● **EXCERPTED TEXT**
────────

I’m not sure why but I am in a really crabby, really anxious mood today. The weather has started to get colder and I was excited about that for about 23 seconds until I realized that as the weather gets colder, I am getting closer to my first surgery.
It’s funny to feel so excited about something and so angry and anxious about the exact same damn thing at the exact same time. A little part of me likes the idea of surgery. No, not because I’ll be better afterwards (which, to be perfectly honest, I don’t know that i believe at all [more on that later]) but because it’s something new to do. I find myself distracting my energies all the time now. Trying to find something new to focus on or think about. Surgery is just another distraction, something I’ve never done before. A “what the hell, I have a few months of agony to kill” sort of activity.
I wonder sometimes if everyone thinks like this or if I’m the only one. Probably the latter, though with a few individuals along for the ride.
The anxiety makes sense. It’s what I feel like if I were looking at my situation from a third-person’s perspective, I would imagine I should feel. Surgery is scary and something could go wrong or…worse… Let’s be perfectly clear here. If I die because of this stupid hip surgery my ghost is gonna be PISSED OFF — just generally a really crab who is gonna poop in your yard and scare your kids and steal your goat. I have no idea what the hell I am saying but seriously, the dead version of me is gonna be really annoyed if I die.
I think, though, that the more pissed off version of me would be the one that is either in perpetual pain because of the surgery or who is further immobilized.

────────

● **INFORMATION PROVIDED**
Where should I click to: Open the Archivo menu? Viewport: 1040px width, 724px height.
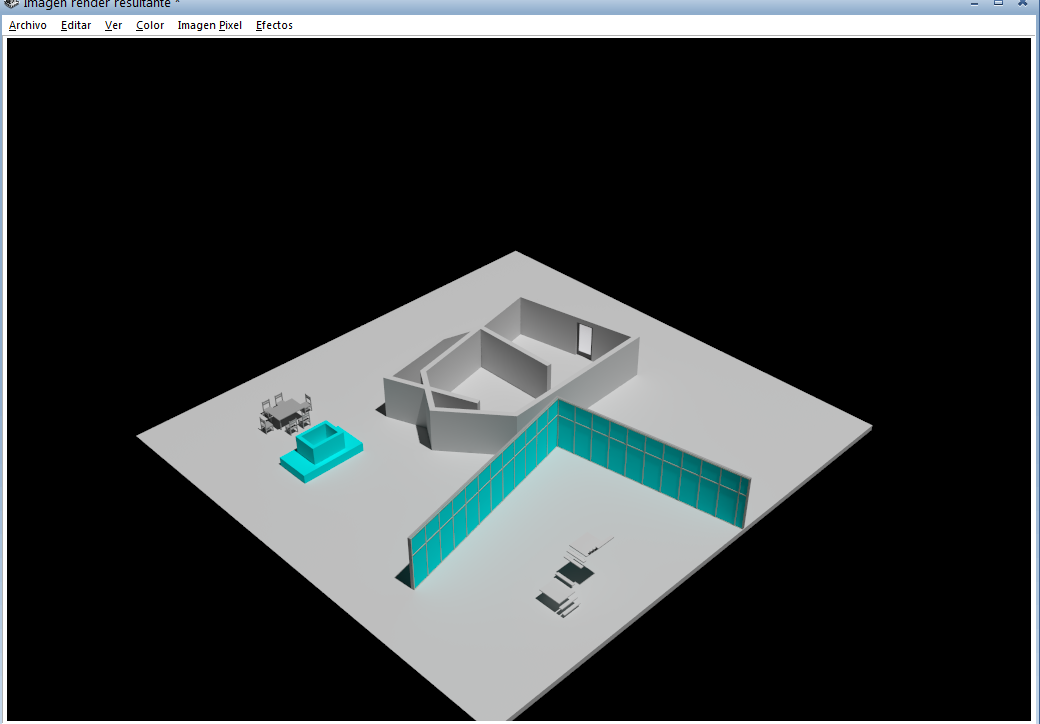coord(27,25)
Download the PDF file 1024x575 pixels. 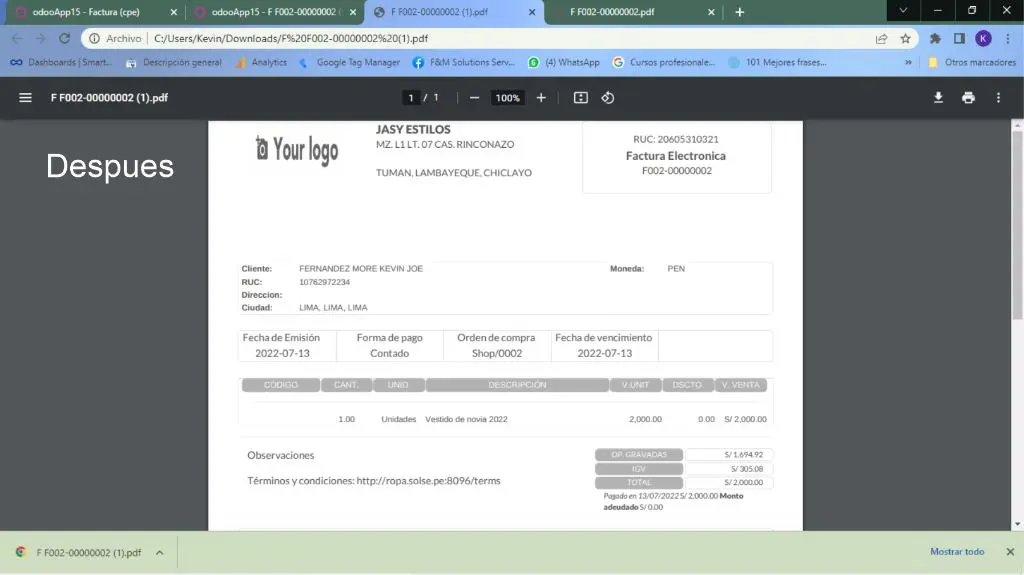point(938,98)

────────

● **QUESTIONS**
[a] In the post about the upcoming hip surgery, why does the writer say a small part of them likes the idea of surgery?
[b] Copy the part of the post about the upcoming hip surgery from "I’m not sure" to "sort of activity.".

● **RESPONSES**
[a] Because it's something new to do.

[b]
I’m not sure why but I am in a really crabby, really anxious mood today. The weather has started to get colder and I was excited about that for about 23 seconds until I realized that as the weather gets colder, I am getting closer to my first surgery.
It’s funny to feel so excited about something and so angry and anxious about the exact same damn thing at the exact same time. A little part of me likes the idea of surgery. No, not because I’ll be better afterwards (which, to be perfectly honest, I don’t know that i believe at all [more on that later]) but because it’s something new to do. I find myself distracting my energies all the time now. Trying to find something new to focus on or think about. Surgery is just another distraction, something I’ve never done before. A “what the hell, I have a few months of agony to kill” sort of activity.